Bundesentwicklungsminister Gerd Müller beim Besuch einer Kaffeeplantage in der Elfenbeinküste 2017 Foto: Ute Grabowksy/photothek/imago

taz | BERLIN Im Kampf gegen Kinderarbeit, Ausbeutung und Umweltzerstörung will Deutschland seine EU-Ratspräsidentschaft nutzen, um ein europäisches Lieferkettengesetz zu erarbeiten. Nachdem Bundeskanzlerin Angela Merkel die Diskussion über deutsche Normen im März vertagt hatte, macht Entwicklungsminister Gerd Müller (CSU) nun einen europäischen Vorstoß.

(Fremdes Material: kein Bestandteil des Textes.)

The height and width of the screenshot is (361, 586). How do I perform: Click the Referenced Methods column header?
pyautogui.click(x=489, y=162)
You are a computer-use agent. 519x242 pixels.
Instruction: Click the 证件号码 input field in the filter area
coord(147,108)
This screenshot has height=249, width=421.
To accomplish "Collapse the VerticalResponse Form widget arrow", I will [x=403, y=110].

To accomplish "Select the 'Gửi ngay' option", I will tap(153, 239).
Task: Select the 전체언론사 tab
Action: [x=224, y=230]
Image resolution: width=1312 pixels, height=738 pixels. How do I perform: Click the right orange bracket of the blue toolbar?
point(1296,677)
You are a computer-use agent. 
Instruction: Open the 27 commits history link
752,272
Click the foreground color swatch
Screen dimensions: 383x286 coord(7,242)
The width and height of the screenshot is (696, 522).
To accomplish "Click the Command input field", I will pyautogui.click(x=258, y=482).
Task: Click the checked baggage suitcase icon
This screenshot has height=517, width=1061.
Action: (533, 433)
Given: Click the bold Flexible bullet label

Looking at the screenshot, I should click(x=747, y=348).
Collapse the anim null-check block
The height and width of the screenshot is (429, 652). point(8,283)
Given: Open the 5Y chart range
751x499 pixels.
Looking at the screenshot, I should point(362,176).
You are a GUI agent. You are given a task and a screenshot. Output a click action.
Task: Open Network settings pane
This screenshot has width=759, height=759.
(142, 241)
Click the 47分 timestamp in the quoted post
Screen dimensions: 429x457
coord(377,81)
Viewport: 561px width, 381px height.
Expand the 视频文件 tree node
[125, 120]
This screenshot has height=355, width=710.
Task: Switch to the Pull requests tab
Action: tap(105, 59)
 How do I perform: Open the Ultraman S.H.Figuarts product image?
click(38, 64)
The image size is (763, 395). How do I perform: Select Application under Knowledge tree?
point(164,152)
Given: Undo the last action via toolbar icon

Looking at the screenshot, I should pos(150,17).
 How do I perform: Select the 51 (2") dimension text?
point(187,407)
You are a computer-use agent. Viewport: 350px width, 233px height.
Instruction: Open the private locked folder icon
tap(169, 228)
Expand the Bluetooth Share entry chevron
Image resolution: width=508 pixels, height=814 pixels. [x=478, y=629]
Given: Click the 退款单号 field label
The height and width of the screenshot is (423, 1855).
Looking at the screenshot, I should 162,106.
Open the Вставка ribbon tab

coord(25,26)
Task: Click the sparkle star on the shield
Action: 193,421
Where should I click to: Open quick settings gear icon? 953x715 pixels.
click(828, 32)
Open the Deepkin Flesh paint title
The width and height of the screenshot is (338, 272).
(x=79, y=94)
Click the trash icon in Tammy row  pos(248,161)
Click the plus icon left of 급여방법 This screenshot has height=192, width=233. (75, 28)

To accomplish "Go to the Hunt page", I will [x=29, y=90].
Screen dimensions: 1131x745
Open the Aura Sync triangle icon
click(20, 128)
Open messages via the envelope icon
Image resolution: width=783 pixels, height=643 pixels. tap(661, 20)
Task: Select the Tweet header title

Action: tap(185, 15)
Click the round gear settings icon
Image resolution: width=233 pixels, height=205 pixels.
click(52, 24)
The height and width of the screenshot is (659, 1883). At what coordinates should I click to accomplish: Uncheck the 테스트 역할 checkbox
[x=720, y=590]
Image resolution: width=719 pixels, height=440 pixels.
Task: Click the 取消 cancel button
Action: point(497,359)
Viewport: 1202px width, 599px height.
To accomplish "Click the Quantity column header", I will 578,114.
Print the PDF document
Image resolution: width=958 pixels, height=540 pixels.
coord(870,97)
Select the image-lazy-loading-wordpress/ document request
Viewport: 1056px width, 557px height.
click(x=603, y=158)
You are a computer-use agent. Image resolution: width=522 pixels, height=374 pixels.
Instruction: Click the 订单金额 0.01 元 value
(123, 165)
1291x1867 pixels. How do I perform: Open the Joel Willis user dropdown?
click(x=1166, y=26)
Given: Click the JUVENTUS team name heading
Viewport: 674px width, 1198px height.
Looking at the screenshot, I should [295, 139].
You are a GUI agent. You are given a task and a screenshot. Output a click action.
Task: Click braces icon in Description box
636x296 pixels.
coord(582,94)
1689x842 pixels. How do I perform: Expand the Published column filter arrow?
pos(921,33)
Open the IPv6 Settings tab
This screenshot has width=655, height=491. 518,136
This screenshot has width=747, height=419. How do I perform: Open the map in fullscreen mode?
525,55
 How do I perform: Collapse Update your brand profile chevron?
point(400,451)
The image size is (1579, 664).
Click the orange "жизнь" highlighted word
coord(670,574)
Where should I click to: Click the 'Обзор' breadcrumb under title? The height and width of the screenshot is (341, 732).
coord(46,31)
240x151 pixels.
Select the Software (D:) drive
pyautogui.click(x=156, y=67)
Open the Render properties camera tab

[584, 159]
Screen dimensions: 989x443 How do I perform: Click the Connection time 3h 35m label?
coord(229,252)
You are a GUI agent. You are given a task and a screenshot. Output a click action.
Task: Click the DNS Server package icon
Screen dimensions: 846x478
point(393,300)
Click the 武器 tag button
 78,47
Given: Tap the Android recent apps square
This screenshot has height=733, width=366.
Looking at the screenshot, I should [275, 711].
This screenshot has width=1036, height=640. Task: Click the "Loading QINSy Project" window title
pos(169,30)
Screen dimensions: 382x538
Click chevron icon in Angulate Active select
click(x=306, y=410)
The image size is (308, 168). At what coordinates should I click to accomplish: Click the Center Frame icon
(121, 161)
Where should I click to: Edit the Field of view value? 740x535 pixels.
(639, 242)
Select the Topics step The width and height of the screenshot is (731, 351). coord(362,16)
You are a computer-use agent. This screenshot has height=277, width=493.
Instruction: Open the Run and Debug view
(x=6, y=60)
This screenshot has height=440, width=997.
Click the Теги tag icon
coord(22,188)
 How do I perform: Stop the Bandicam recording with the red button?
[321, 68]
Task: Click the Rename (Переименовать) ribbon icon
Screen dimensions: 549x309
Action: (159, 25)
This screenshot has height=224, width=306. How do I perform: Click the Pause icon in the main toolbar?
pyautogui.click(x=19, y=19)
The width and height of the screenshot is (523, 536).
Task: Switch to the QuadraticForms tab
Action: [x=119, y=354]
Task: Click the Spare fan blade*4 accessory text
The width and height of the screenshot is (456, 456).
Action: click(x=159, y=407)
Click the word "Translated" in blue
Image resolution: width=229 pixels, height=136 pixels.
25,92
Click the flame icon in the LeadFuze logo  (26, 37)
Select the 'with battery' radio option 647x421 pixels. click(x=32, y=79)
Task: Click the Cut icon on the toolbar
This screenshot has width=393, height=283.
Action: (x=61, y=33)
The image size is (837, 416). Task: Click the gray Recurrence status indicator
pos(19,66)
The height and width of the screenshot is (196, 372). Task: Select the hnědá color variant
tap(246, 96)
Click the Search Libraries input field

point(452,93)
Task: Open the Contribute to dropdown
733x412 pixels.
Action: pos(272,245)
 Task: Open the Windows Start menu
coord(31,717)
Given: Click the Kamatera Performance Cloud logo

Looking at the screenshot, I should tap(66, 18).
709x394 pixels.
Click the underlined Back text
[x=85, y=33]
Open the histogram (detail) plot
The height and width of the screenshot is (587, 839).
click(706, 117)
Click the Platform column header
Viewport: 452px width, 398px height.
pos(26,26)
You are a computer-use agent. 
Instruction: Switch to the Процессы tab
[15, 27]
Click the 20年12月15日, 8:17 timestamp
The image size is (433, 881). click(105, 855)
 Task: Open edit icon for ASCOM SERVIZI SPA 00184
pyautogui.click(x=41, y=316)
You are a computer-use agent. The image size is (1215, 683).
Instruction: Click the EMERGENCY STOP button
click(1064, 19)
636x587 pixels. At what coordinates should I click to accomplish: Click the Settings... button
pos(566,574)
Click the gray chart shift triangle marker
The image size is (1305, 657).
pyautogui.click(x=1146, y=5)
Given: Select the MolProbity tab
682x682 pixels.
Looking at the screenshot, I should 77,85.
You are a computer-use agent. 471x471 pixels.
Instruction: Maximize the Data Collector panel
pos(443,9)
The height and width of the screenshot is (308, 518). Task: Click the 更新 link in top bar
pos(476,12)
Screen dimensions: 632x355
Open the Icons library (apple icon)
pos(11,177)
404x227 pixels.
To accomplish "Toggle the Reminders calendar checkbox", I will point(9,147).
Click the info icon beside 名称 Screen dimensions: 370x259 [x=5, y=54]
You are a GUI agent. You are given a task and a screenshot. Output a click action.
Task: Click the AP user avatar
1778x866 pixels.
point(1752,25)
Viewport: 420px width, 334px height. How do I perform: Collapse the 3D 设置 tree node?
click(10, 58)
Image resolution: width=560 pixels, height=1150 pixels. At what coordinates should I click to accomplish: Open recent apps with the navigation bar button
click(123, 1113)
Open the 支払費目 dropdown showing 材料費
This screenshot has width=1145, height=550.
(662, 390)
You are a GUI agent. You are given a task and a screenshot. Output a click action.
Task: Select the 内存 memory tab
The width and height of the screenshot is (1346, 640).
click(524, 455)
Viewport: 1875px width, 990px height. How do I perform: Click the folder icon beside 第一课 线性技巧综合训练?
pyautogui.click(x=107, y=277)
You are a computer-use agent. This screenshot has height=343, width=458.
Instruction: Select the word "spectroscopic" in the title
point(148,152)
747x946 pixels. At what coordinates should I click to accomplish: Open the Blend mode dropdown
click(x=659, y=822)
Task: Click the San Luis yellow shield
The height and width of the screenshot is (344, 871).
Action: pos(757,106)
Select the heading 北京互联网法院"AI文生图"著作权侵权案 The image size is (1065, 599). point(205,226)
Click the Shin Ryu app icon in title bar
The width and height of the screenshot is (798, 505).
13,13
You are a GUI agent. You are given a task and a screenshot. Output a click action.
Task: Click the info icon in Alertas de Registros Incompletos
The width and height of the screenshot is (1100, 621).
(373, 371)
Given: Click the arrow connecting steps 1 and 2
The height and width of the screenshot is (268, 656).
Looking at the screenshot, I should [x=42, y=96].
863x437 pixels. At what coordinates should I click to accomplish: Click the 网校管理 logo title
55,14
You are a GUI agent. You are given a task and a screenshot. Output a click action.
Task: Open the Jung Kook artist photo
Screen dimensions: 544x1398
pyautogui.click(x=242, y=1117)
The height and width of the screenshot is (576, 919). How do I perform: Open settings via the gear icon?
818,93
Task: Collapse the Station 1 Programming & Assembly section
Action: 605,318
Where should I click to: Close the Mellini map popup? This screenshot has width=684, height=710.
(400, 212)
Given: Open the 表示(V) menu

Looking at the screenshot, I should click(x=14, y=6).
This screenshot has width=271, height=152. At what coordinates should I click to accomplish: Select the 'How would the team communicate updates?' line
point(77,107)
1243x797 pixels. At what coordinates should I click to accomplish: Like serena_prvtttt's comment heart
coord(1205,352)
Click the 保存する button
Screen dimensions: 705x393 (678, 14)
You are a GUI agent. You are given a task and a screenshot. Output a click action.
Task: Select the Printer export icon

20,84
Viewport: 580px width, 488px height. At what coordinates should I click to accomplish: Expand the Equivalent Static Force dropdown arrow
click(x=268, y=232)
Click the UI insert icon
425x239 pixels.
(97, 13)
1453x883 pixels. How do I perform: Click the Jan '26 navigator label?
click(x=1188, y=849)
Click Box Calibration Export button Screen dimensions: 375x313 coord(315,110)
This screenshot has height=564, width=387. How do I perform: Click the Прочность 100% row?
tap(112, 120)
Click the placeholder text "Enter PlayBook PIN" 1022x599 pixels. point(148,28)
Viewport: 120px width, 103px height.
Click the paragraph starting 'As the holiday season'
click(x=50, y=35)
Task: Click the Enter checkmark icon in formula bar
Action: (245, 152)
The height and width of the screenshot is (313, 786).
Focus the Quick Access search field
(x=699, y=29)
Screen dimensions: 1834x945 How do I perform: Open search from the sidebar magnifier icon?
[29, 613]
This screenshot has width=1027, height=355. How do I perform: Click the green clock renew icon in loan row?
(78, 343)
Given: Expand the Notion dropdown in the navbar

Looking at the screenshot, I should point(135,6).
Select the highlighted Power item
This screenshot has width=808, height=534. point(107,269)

Er wolle Regeln für die Lieferketten zu einem Schwerpunkt der deutschen EU-Ratspräsidentschaft machen, sagte er anlässlich des Internationalen Tags gegen Kinderarbeit der Neuen Osnabrücker Zeitung. „Alle großen Unternehmen wären dann verpflichtet, faire Löhne für die Arbeiter in ihren Lieferketten zu bezahlen und Kinderarbeit zu beenden, dort wo unsere Schuhe, Kleidung, Kaffee produziert werden“, sagte Müller.

Das Wirtschaftsministerium hatte die Arbeit an einem deutschen Gesetz auf Druck der Wirtschaft mit Verweis auf die Corona­krise zurückgestellt. Den Firmen gehe es ohnehin schon schlecht – da könne die Regierung nichts planen, das weitere Kosten verursache. Dabei kommt der neue Vorstoß auch den Forderungen der Verbände entgegen. So hat der Handelsverband Deutschland (HDE) schon im vergangenen Jahr eine europäische Regelung gefordert – damit deutsche Firmen keine Nachteile gegenüber der Konkurrenz haben.

Einer Studie der EU-Kommission zufolge würde ein Lieferkettengesetz die großen Unternehmen nur 0,005 Prozent ihrer Umsätze kosten. Für die Menschen auf Kaffeeplantagen oder in den Textil- oder Chemiefabriken der Schwellenländer könnte es dagegen einen riesigen Unterschied machen. Ein entsprechend streng gestaltetes Gesetz könnte auch der Abholzung der Regelwälder für den Anbau von Kakaobohnen entgegenwirken, glauben Experten der Organisation Mighty Earth.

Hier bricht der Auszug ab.